Data and technology are vital to predicting these types of trends, along with other housing-related trends, which can help inform the decisions of buyers, sellers and all the parties in between.

Technology has also directly impacted the way people work and has enabled many Canadians to shift remotely through work-from-home or hybrid models. This change has had a great impact on where people live as Canadians no longer needed to factor a commute into their day to day.

However, as more and more organizations develop plans for 2022, which include everything from remote, hybrid and in-office work arrangements, we may see further shifts in where people choose to reside.

Commercial trends

Limitations on businesses throughout the pandemic posed many challenges – in office, personal services and retail in particular.

As restrictions lifted, pent-up demand drove up activity in some of these sectors, while others continued to search for new opportunities. And, of course, online purchasing became the norm, so demand for industrial and warehousing accelerated.

Data has also played a key role in how the industry operates, with big data and advanced analytics informing commercial real estate and sector-based trends. This data will not only simplify processes but also help keep costs down.

2022 and beyond: Changes in the residential landscape

Interest rates have the potential to change the market in 2022 and beyond.

Those who purchased a property at a time when interest rates were low may struggle to keep up with payments. Interest rates may also directly impact supply and demand in 2022 and in the years to come, as rising rates can influence affordability for many Canadians.

Additionally, technology and changing work models will continue to impact where Canadians live.

If organizations stick to long-term remote and hybrid work models, this will continue to allow employees to live further from the office, which may allow Canadians to afford larger properties in less dense – and less expensive – cities and regions.

Commercial: Changing work models

It would appear the dust has begun to settle in the commercial real estate space, with many investors returning to the market over the past few months.

This return may be for a variety of reasons, one of which is that as restrictions lift, many businesses are faced with decisions on how much real estate they will need moving forward – which is directly linked to the increased role of technology and changing work models.

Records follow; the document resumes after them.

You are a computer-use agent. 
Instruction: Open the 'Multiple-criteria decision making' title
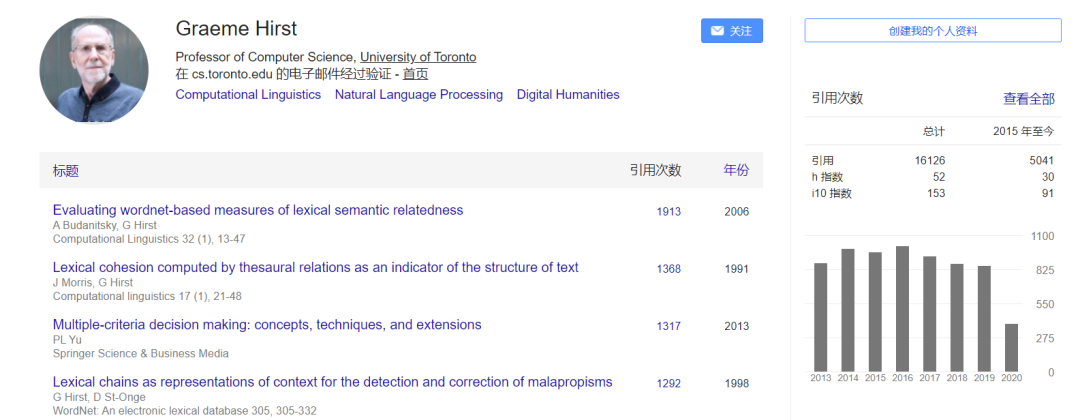[x=267, y=325]
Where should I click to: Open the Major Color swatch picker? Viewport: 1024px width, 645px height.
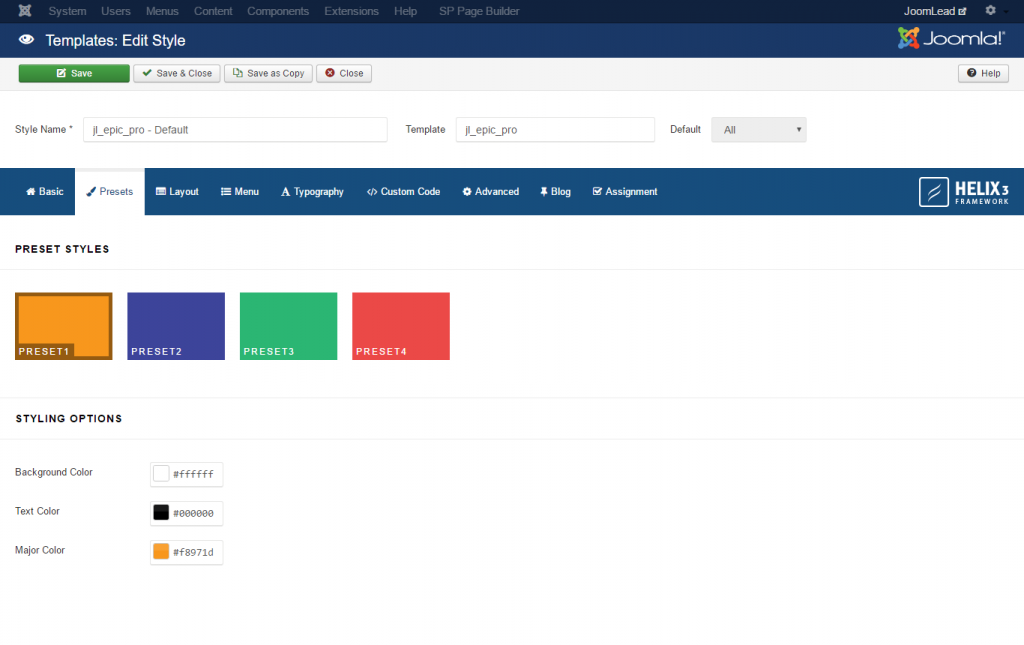[x=161, y=551]
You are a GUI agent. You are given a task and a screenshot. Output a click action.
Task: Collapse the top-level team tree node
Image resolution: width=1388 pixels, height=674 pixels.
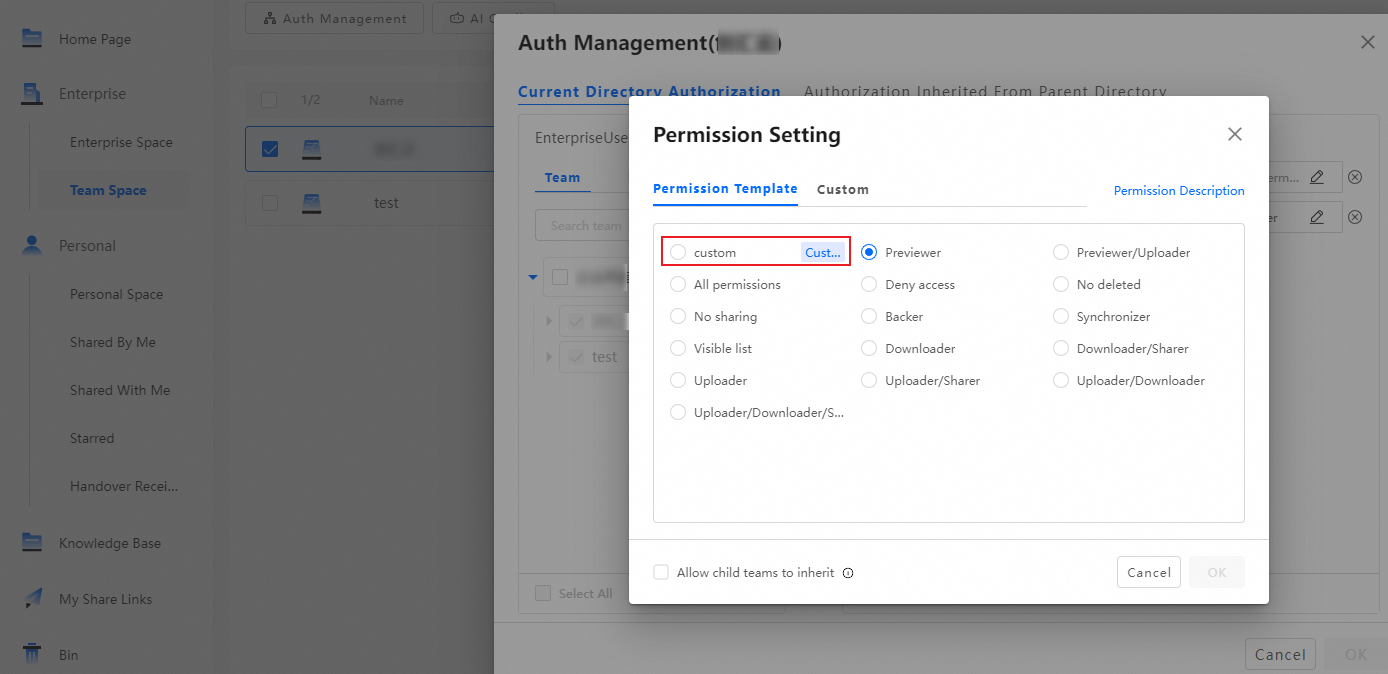pyautogui.click(x=533, y=277)
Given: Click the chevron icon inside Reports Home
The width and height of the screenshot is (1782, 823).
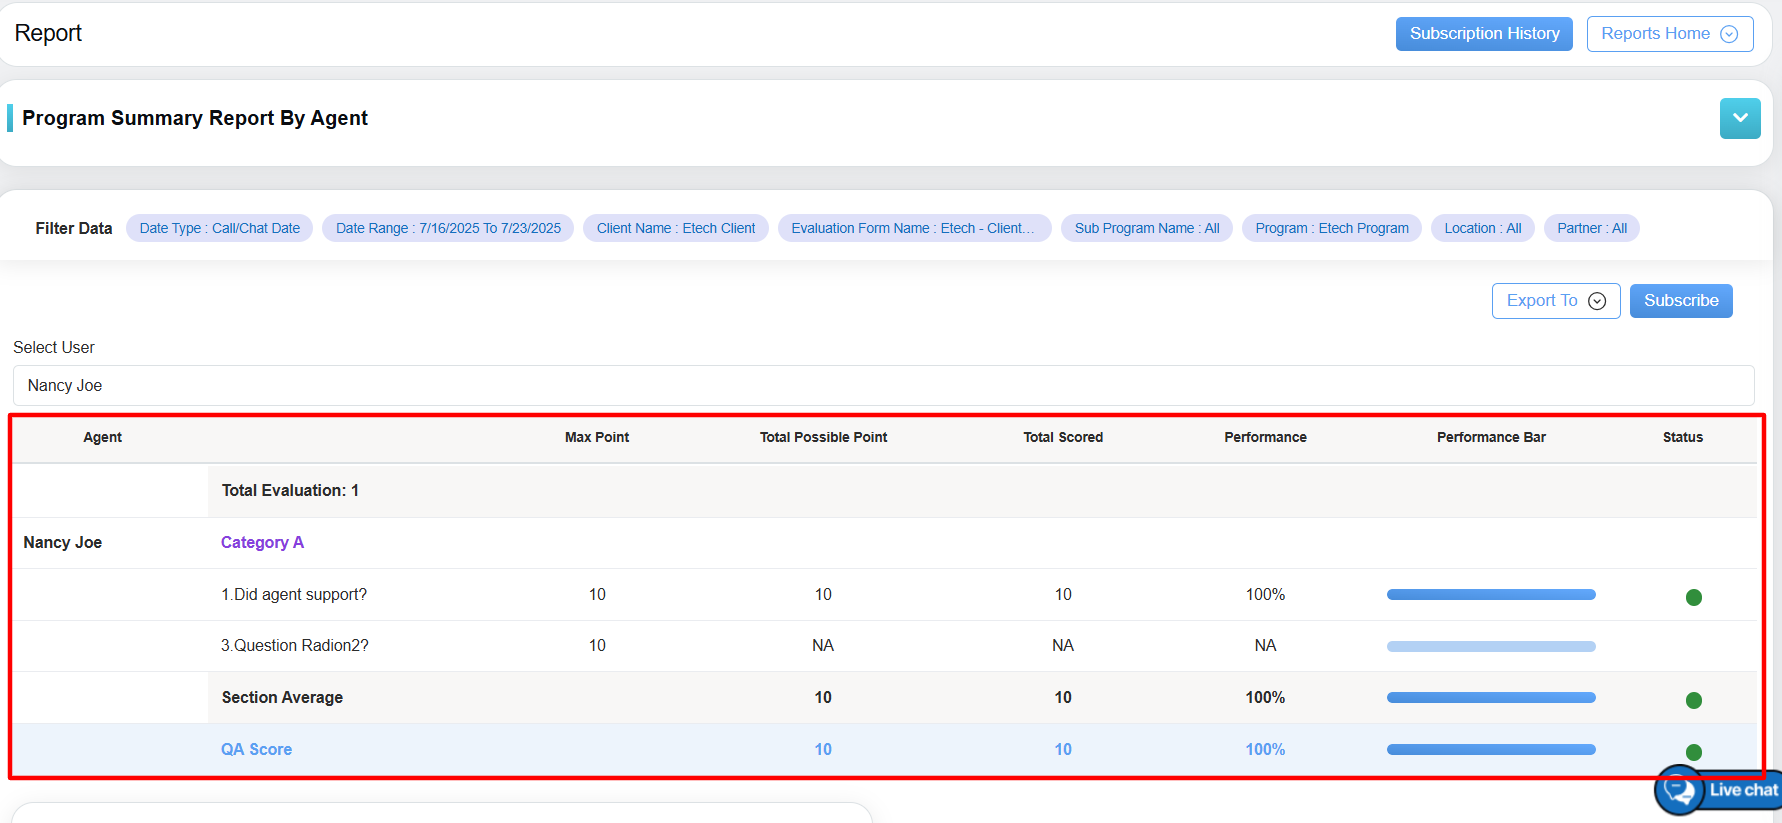Looking at the screenshot, I should (x=1729, y=34).
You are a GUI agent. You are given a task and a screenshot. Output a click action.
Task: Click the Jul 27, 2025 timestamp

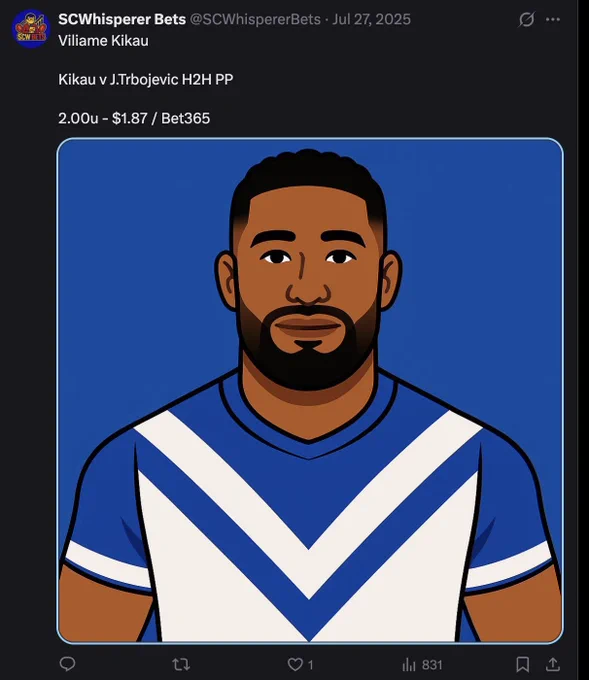pos(371,19)

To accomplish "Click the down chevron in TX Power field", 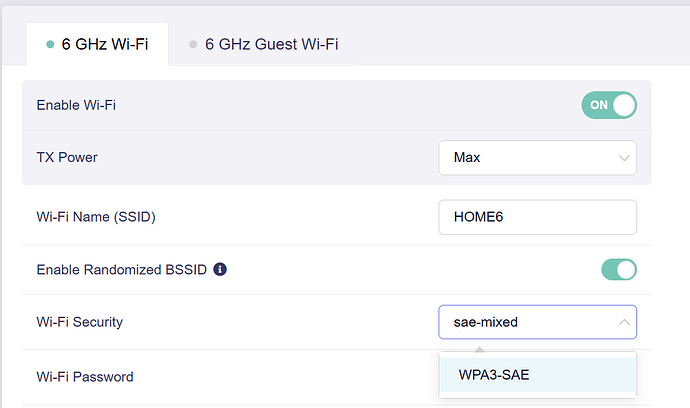I will pos(624,158).
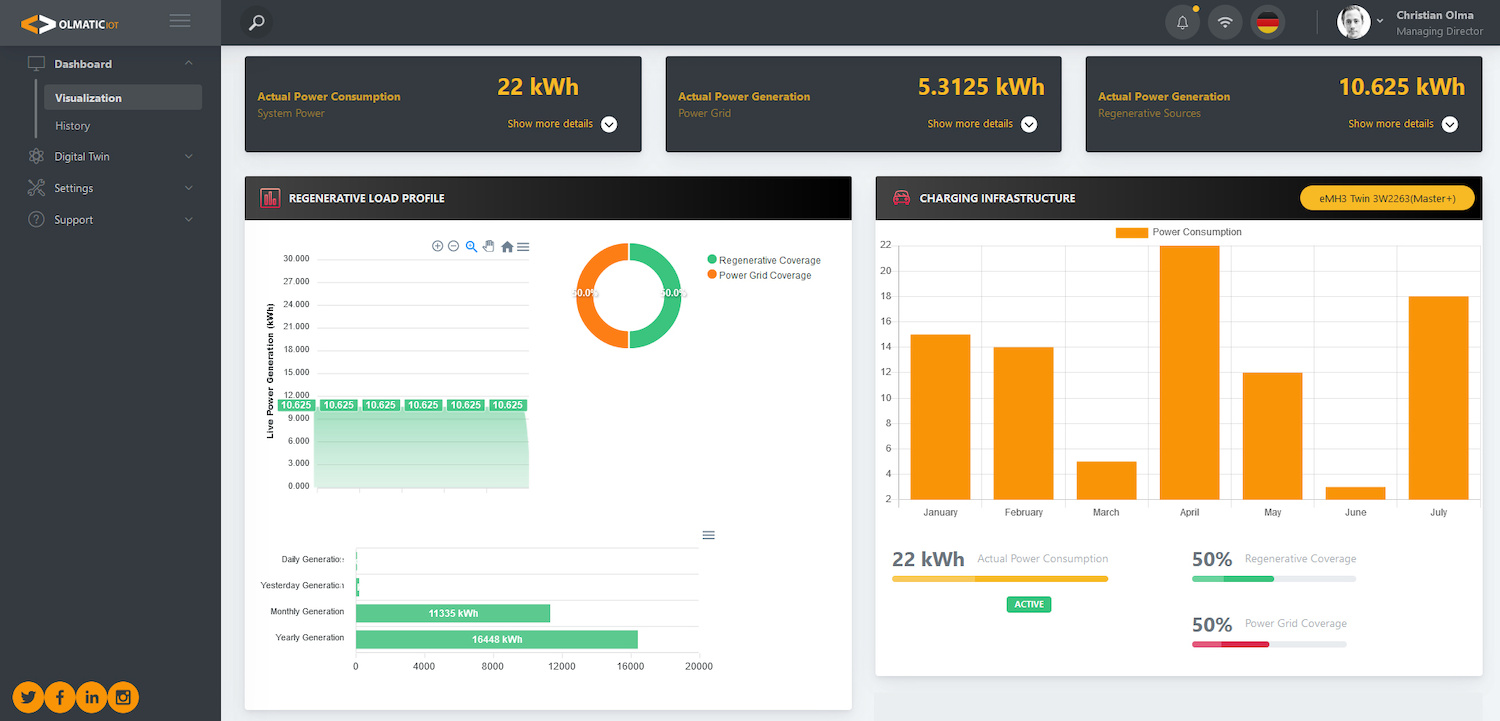Click the chart zoom-in plus icon
Image resolution: width=1500 pixels, height=721 pixels.
(x=437, y=246)
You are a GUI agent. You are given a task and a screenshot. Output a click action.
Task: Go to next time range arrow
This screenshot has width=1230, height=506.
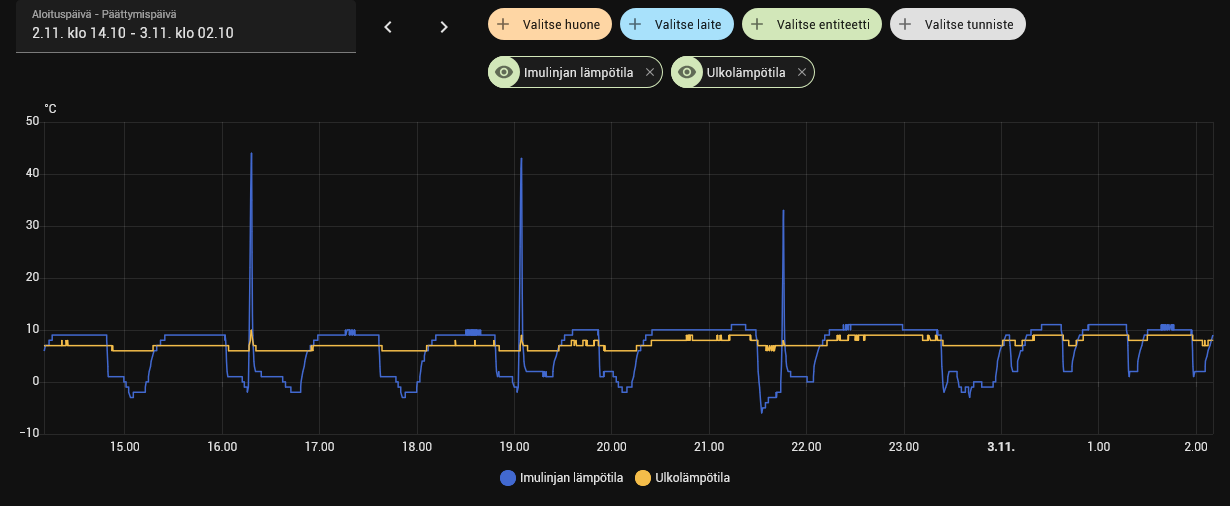click(444, 27)
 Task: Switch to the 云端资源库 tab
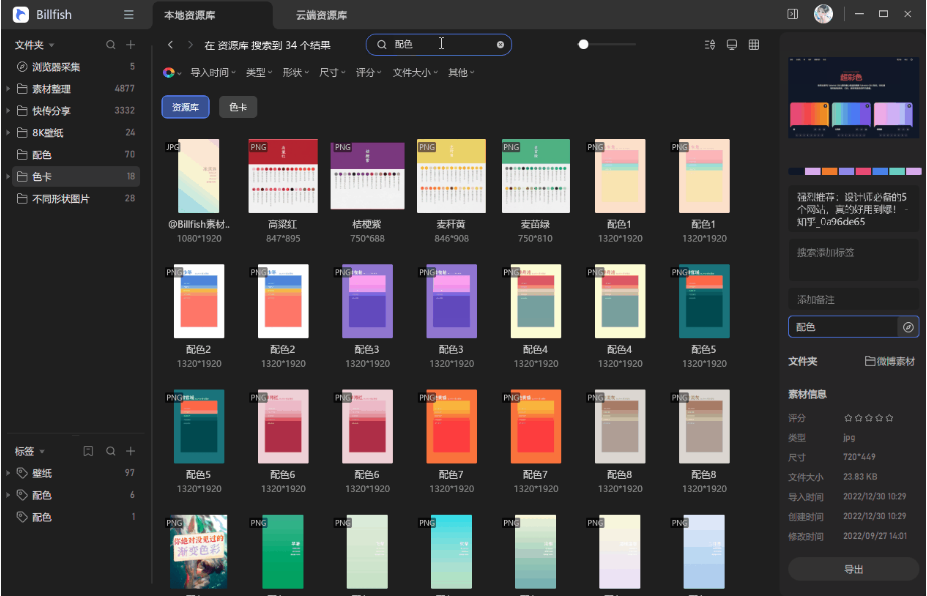[x=322, y=16]
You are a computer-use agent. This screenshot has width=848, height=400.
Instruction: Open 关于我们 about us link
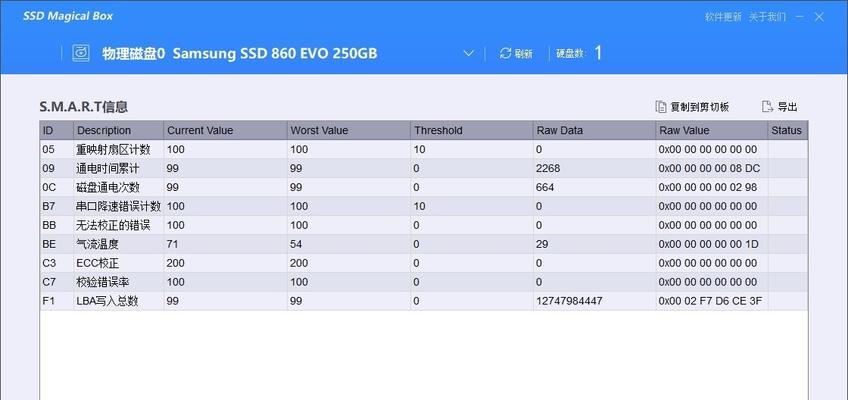pyautogui.click(x=767, y=17)
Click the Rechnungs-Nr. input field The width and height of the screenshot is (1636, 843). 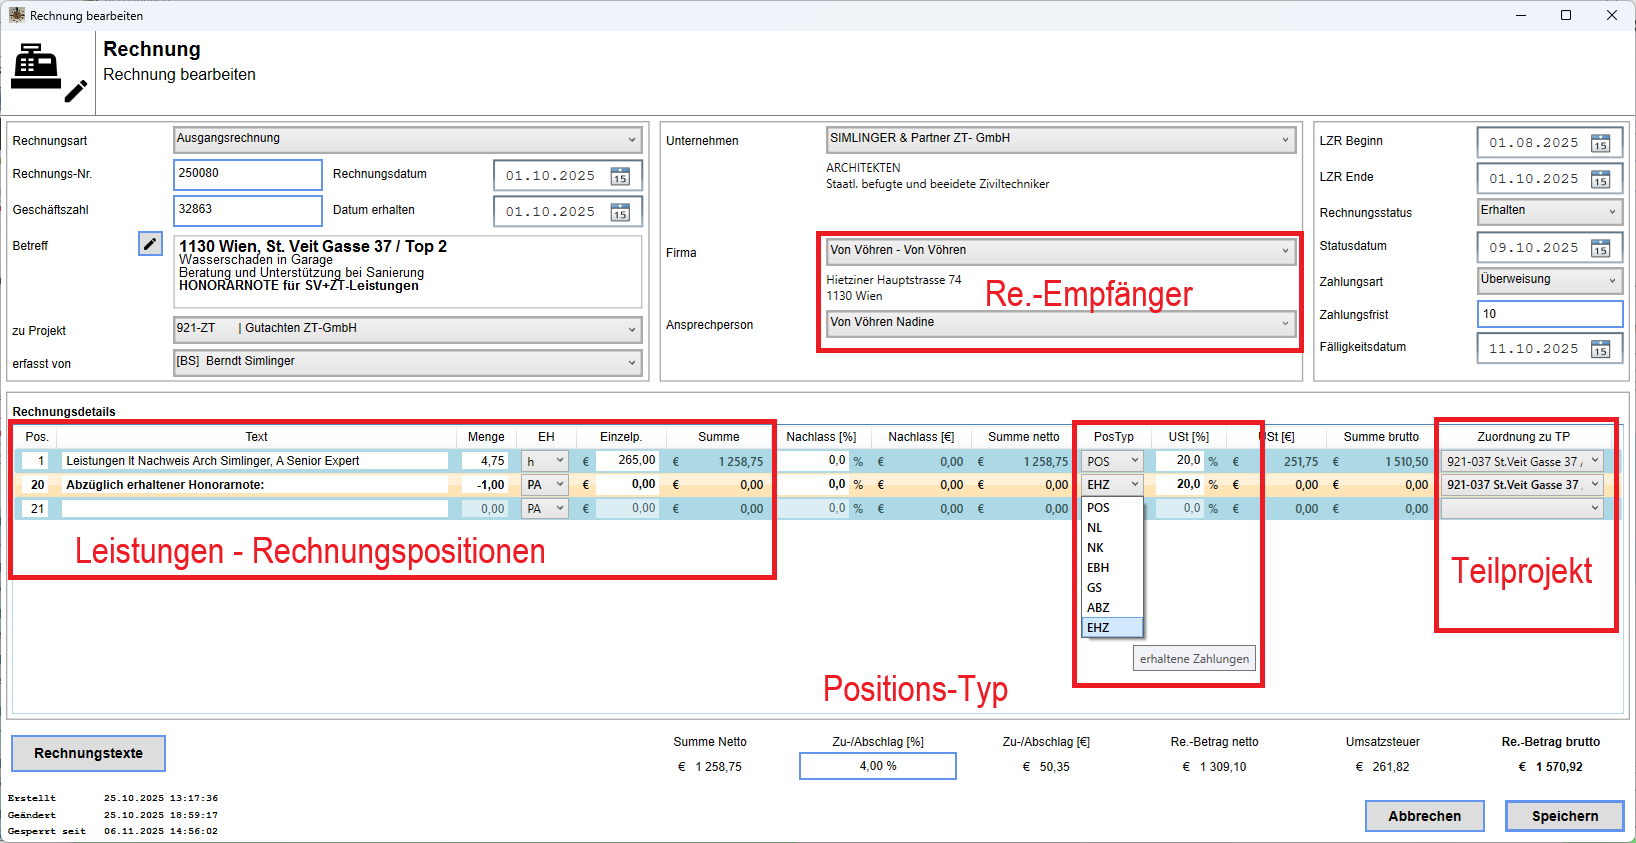[x=247, y=174]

While this may mean some businesses are choosing to downsize to smaller properties, it also opens up new opportunities for commercial investors or businesses looking for larger spaces, or new spaces in Canada.

In addition to its undeniable impact on how Canadians work, technology has played and will continue to play an important role in how commercial properties are vetted and presented to buyers. This may include everything from drones and 3D modelling to virtual reality.

These technologies and others also have the ability to help commercial buyers vet cross-border opportunities which will make it easier for Canadians to invest in properties across borders or in other countries.

Thinking long-term

While technology has played a key role in allowing the industry to function throughout the pandemic, challenges and uncertainty remain.

With this in mind, it will be important for all industry stakeholders to remain vigilant as change may come quickly.

A prime example of this is the recent Omicron variant, which has rapidly changed back-to-work arrangements and once again impacted the way Canadians conduct day-to-day business – meaning we are likely to rely more heavily on remote processes once again.

Paying close attention to these changes taking place, as well as the challenges and opportunities facing our industry, will inform the technologies and data needed to drive the next wave of digital transformation.

FCT and our partners will have to work together not only to prepare for a future of innovation in an ever-evolving landscape, but to also remain at the forefront of driving this innovation forward – as we have done for the last 30 years.